During the early years of his career, Smith worked in Florida high schools as a science teacher and principal. He was overwhelmed by disparate curricular models that he and other teachers encountered as part of their daily practice. Frustrated with the sheer number of models such as these, Smith rejected the idea that any one formula could prove to be a panacea for curricular problems. Consequently, he devoted his academic life to discovering what skills teachers needed so that they might create their own solutions for improving school curriculum. Graduating from the University of Florida with a BS in education, Smith later enrolled in the graduate program at Teachers College, earning a MA in 1932 and a PhD in 1938. Smith's doctoral dissertation focused on educational measurement; specifically, he investigated the logic of assessment.
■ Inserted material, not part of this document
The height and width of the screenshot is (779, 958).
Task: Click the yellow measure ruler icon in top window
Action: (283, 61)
This research sparked Smith's lifelong interest in the relationship between logic and teaching. Teachers, Smith later theorized, use logical reasoning constantly during the act of teachingfor example, when they define terms, explain concepts to students, or evaluate a particular behavior. He saw logic as preferable to psychology; rather than construing teaching as a psychological process, Smith argued that educators should view teaching as a logical process.
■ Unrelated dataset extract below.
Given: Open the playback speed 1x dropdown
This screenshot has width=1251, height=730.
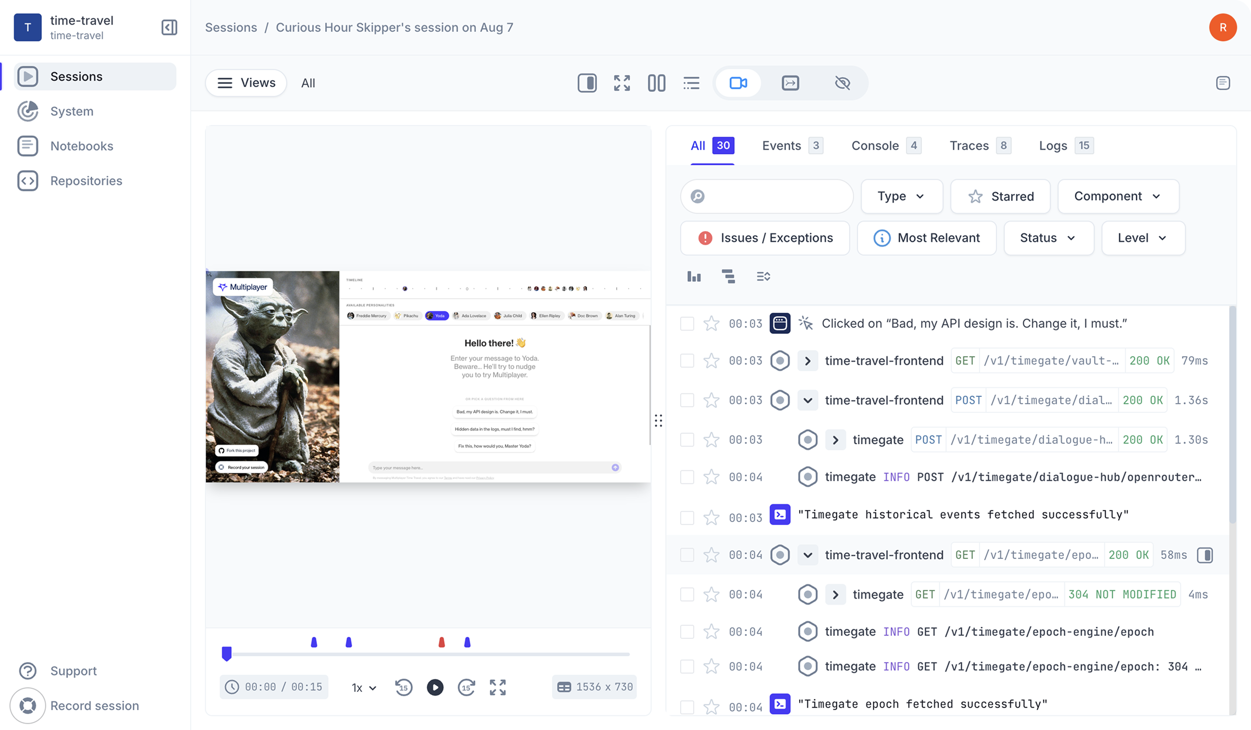Looking at the screenshot, I should click(x=364, y=688).
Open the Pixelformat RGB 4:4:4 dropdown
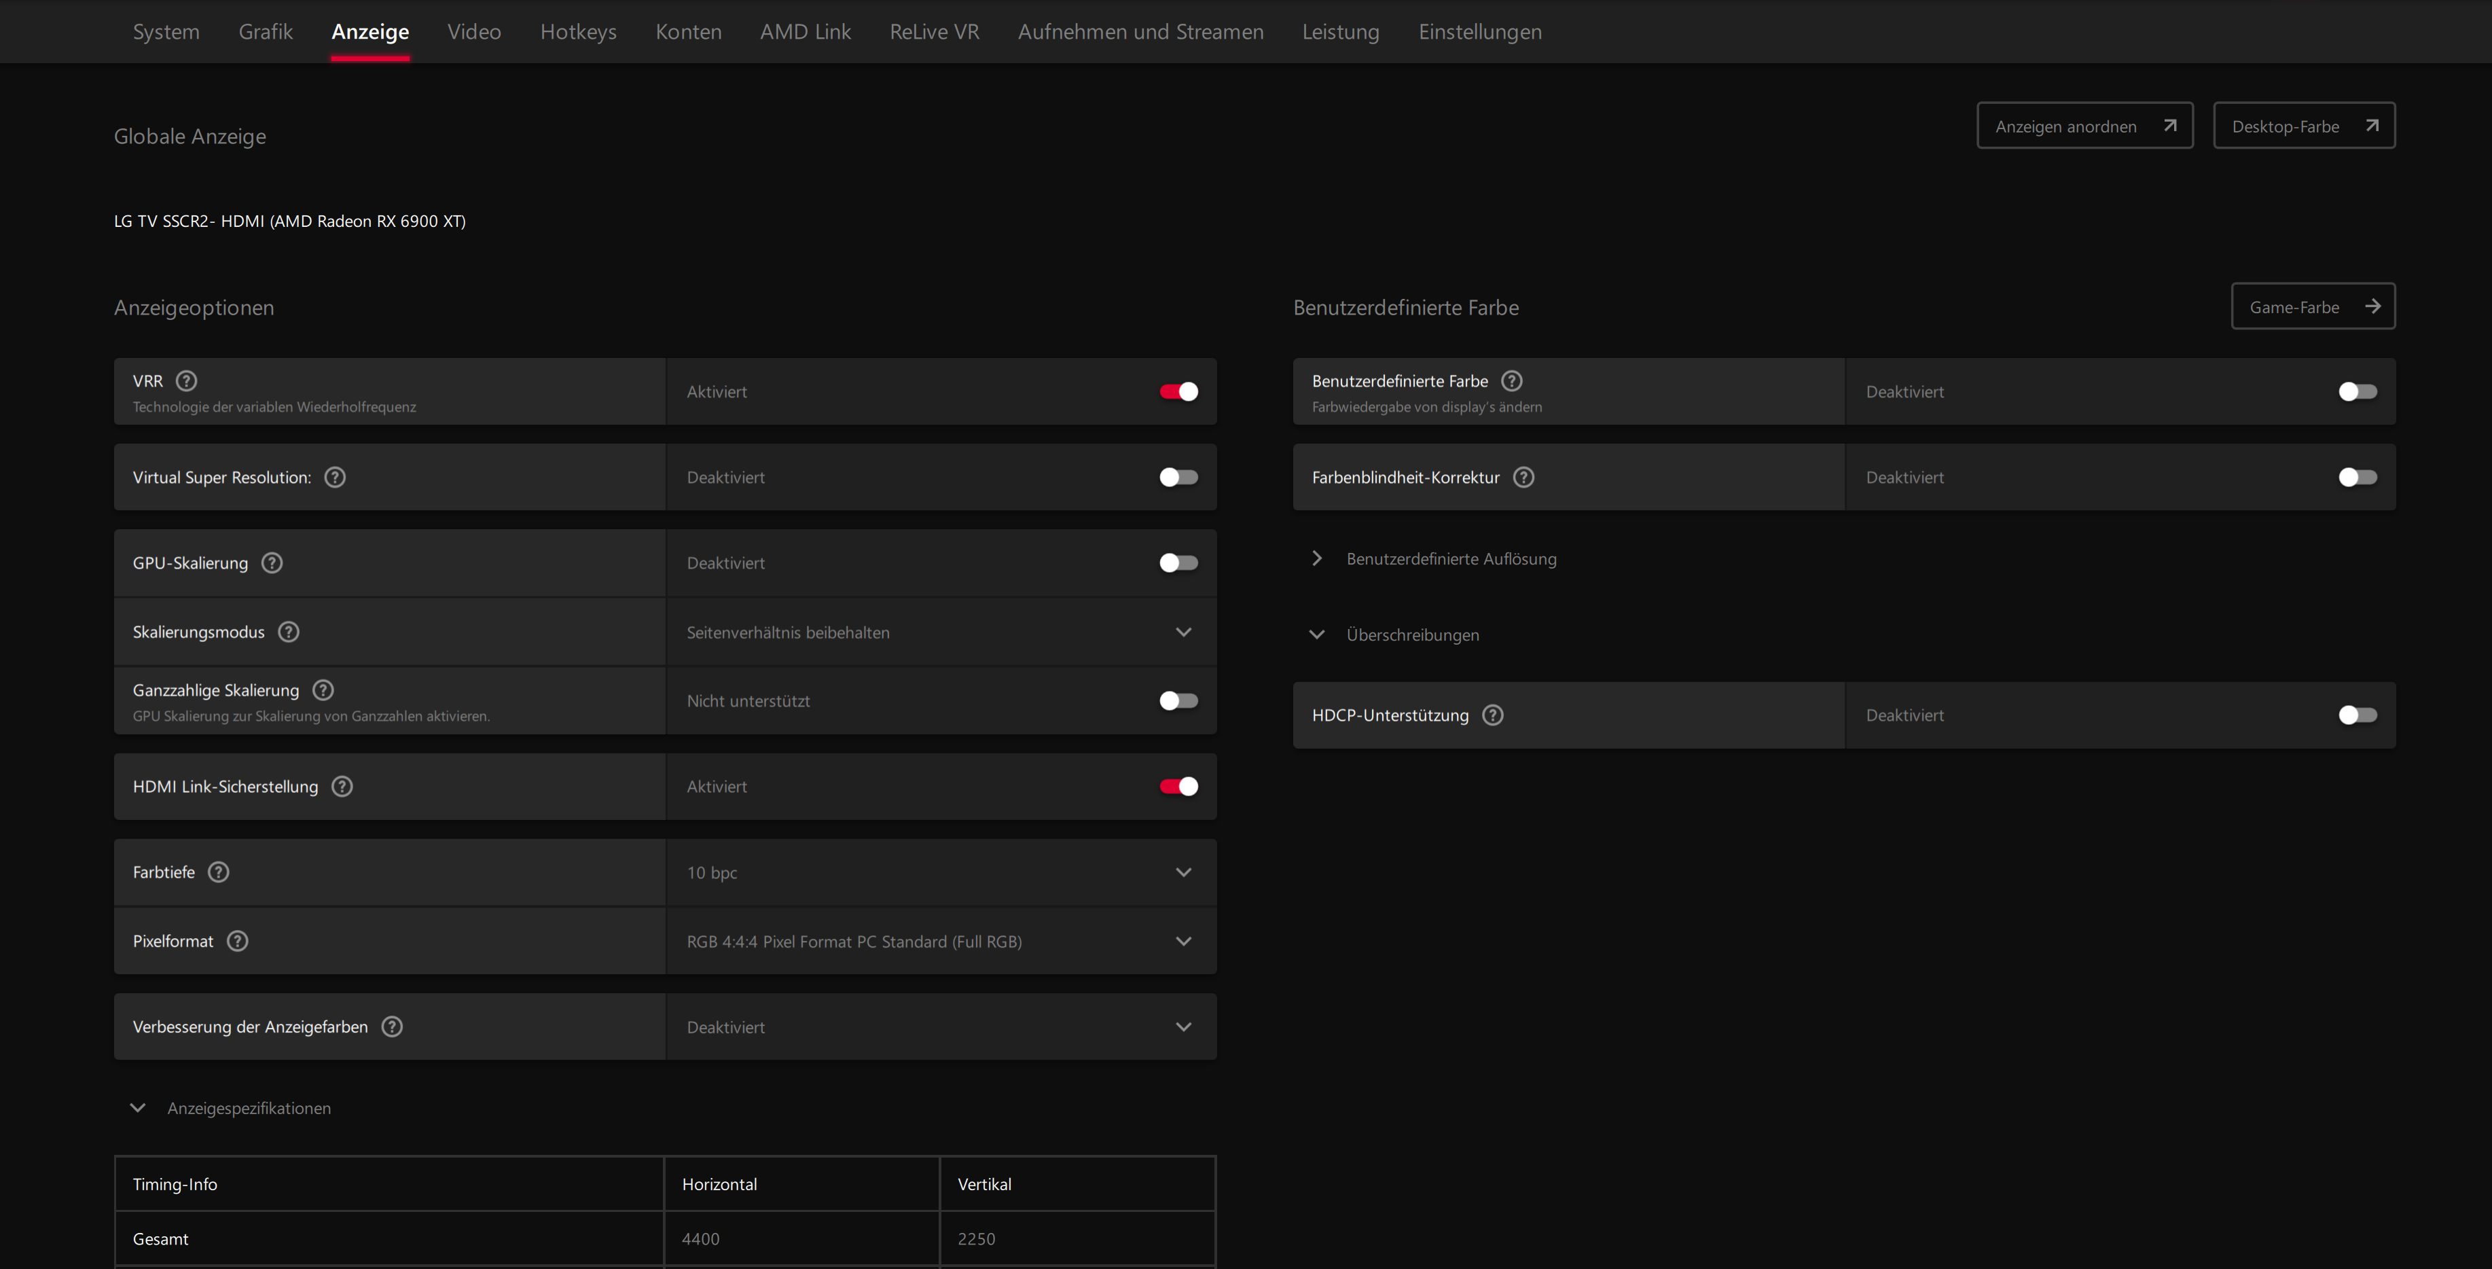 (939, 941)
Smith accepted a job at the University of Illinois in 1937, where he began to shape and refine his conception of teaching. He defined teaching as a series of actions designed to result in learning, while acknowledging that the act of teaching may be performed differently within various cultural contexts. Drawing on the work of Harry S. Broudy, his friend and colleague at the University of Illinois, Smith embraced the interpretive use of knowledge. Smith asserted that learning should focus on teaching students the skills needed to reason and think critically so that they might make wise decisions later in life. Educators who taught students the process of thinking and stressed the utility of content, Smith believed, were preferable to classrooms that targeted the socialization of the learner. Also during his time at Illinois, Smith authored what might be his most famous work, Fundamentals of Curriculum Development, with Illinois colleagues William O. Stanley and J. Harlan Shores. The text echoed Ralph W. Tyler's four-step procedure for selecting curriculum content. The book helped to promote the study of curriculum as a subject in teacher education programs and influenced the work of curriculum development scholars for several decades.
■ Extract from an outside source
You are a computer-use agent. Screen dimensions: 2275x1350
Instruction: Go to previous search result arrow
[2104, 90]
Smith authored Teachers for the Real World, published by the American Association for Colleges of Teacher Education. Supported by the U.S. Department of Education, the publication became foundational for programs sponsored by the government. Smith believed that university curriculum designed for preservice teachers often focused too heavily on theoretical, conceptual coursework typically found in foundations classes. Although he acknowledged that a general knowledge of such topics as human learning and social development was important for educators, Smith believed that “real world” curricula for teachers should focus chiefly on pedagogy. In Teachers for the Real World, Smith and his collaborators, Saul Bernard Cohen and Arthur Pearl, were the first teacher educators to champion the idea of preparing teachers through protocol materials. Protocols were audiovisual recordings of school-related scenarios (classroom, playground, home, etc.) that Smith believed provided a more direct relevance to classroom practice than lecture formats typical to most teacher preparation programs at the time.